Quatre ans après son premier album Duck & Cover, la formation suisse Reverse Engineering revient pour publier un Highly Complex Machinery - chez les Français de Jarring Effects - qui s'annonce de toute beauté. Alain Decrevel et David Pieffet se partagent le boulot au laptop tandis que G-Bart triturent ses platines. Accueillant cette fois-ci des collaborateurs de renom, leur nouvel album fait déjà figure d'évènement en ce début d'année 2010.

Résolument hip-hop et électronique, la musique des trois Suisses est littéralement mutante. Évoquant des atmosphères cryogéniques et radioactives, le laboratoire sonore suisse s'est adjoint les services de Blu Rum 13 (compère de DJ Vadim sur le projet One Self), de M-Sayyid (transfuge d'Antipop Consortium), de la chanteuse Jasmine et de l'impressionnante MC croate Diyala.
Dès le Highly Complex Machinery introductif, des samples de science-fiction, des scratch froissés et des textures post-industrielles plantent un décor de veille d'apocalypse, célébrant la victoire des machines sur les pauvres humains.
Outre l'originalité certaine et l'excellence des mélodies infectées, du traitement sci-fi du beat, l'extrême qualité des différents intervenants vocaux apporte une plus-value plus que conséquente. M-Sayyid n'était pas apparu aussi en forme depuis longtemps. L'immense surprise vient de la MC croate Diyala, qui sur l'exceptionnel World in Reverse, vient lâcher un flow qui oscille entre irrésistible sensualité et rage fougueuse. Pourtant habituellement pas très friand de flow féminin, je dois bien avouer que cette charmante slave m'a réellement subjugué. Une artiste dont il faudra régulièrement surveiller la page Myspace...
Même si l'album est absolument excellent dans son ensemble, d'autres morceaux que les pré-cités se singularisent encore un peu plus par leur grande qualité. Les électrisants Socially Acceptable et Harmosaurus sont de ceux là, tout comme Six Clicks et Miracle That Glows.
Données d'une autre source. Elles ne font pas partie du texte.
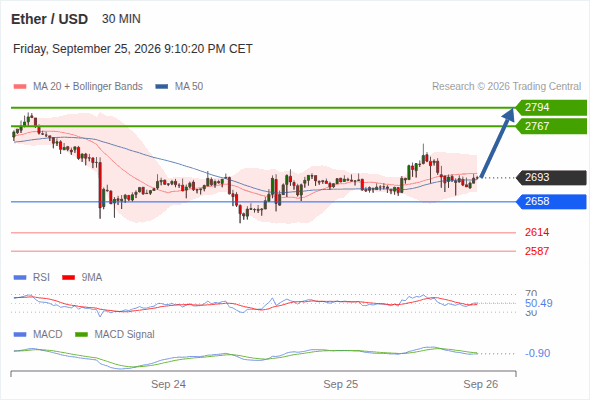Click the red 9MA legend swatch
Image resolution: width=590 pixels, height=400 pixels.
point(68,278)
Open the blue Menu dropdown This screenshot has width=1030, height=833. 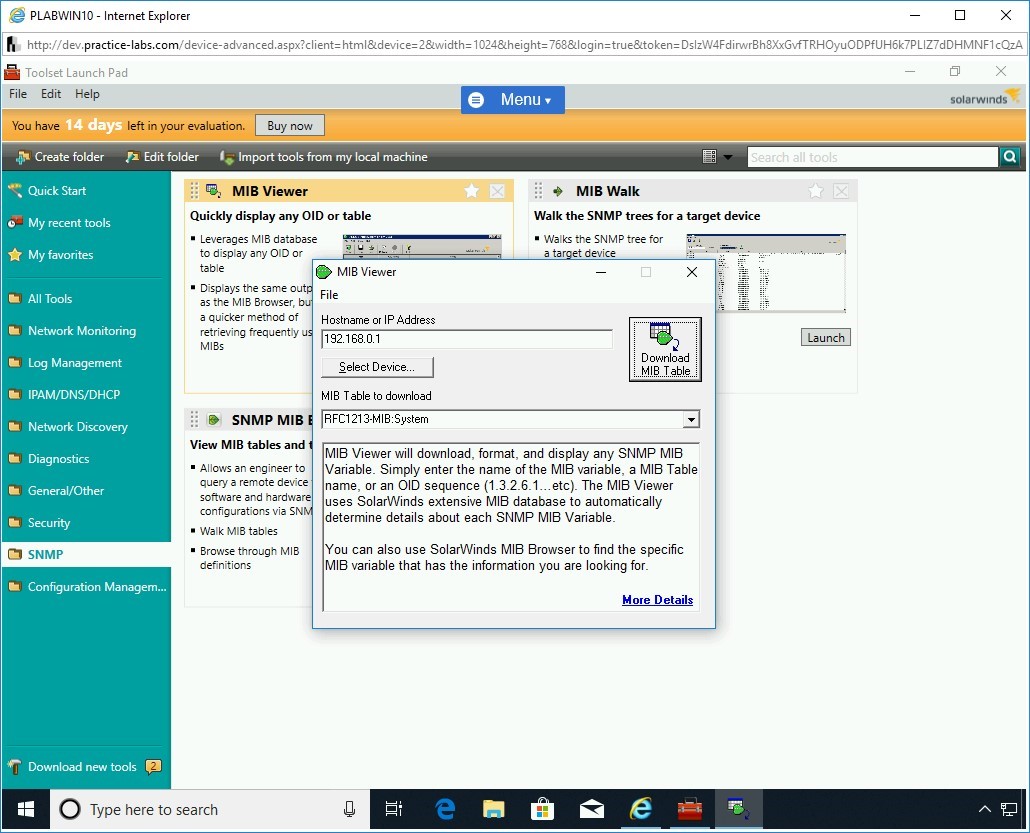(512, 100)
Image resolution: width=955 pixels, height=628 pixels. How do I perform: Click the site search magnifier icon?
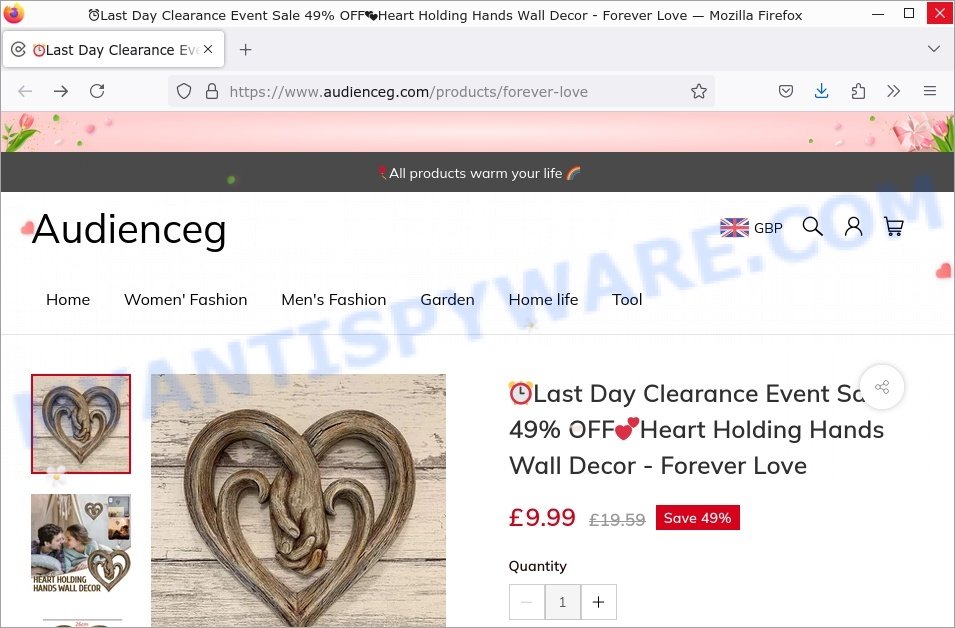coord(812,227)
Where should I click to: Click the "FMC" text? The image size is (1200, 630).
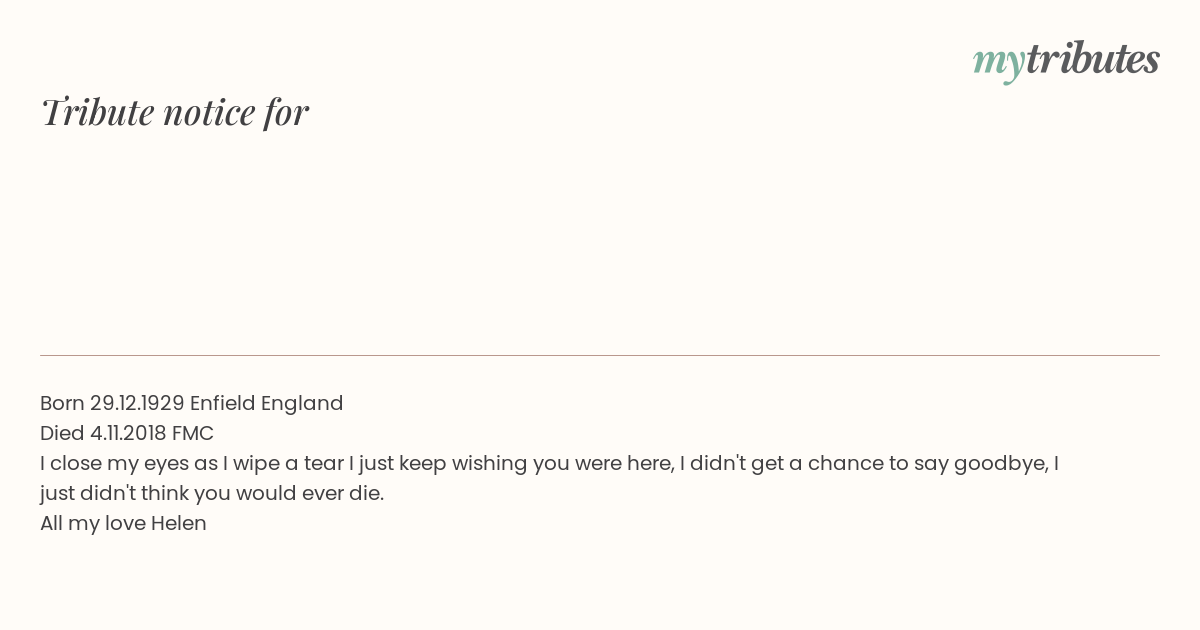click(193, 433)
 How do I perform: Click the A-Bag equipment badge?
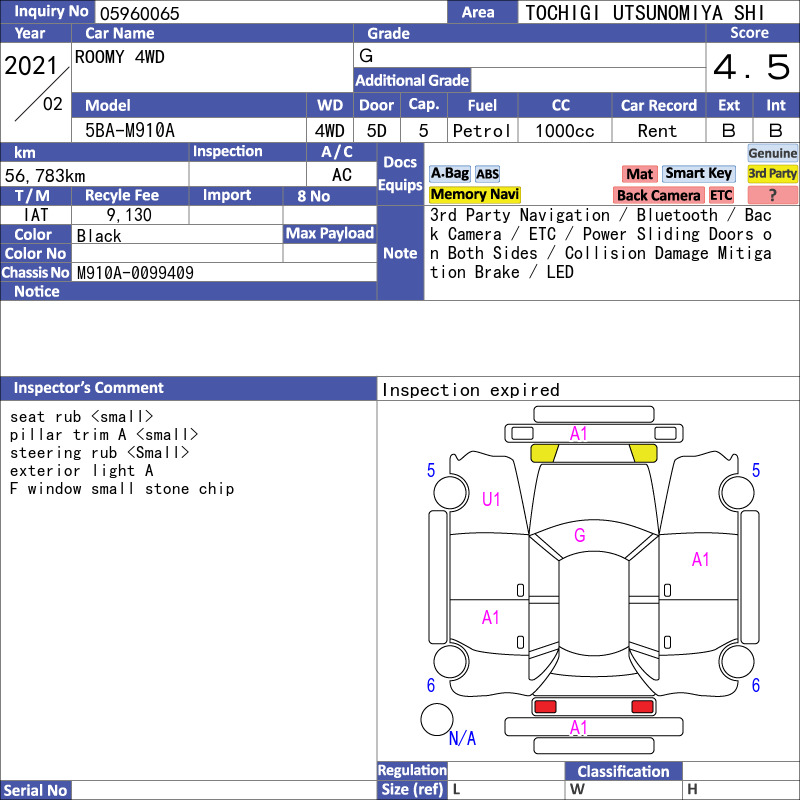click(449, 173)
L'étrange Fly (avec M-Sayyid), contient des "harmonies" qui rappellent Detroit Grand Pubahs, à la grande époque de Galactic Ass From Uranus.

D'une durée parfaite, ce superbe album prend des allures d'injection mortelle pour l'oreille trop tendre qui s'y risquerait. Les programmateurs de concerts et de festivals devraient se jeter sur l'agenda de cette formation suisse qui en live, diffuse des visuels à la hauteur de leur excellent son. Voilà en tous cas un disque qui devrait logiquement faire grand bruit. Logiquement...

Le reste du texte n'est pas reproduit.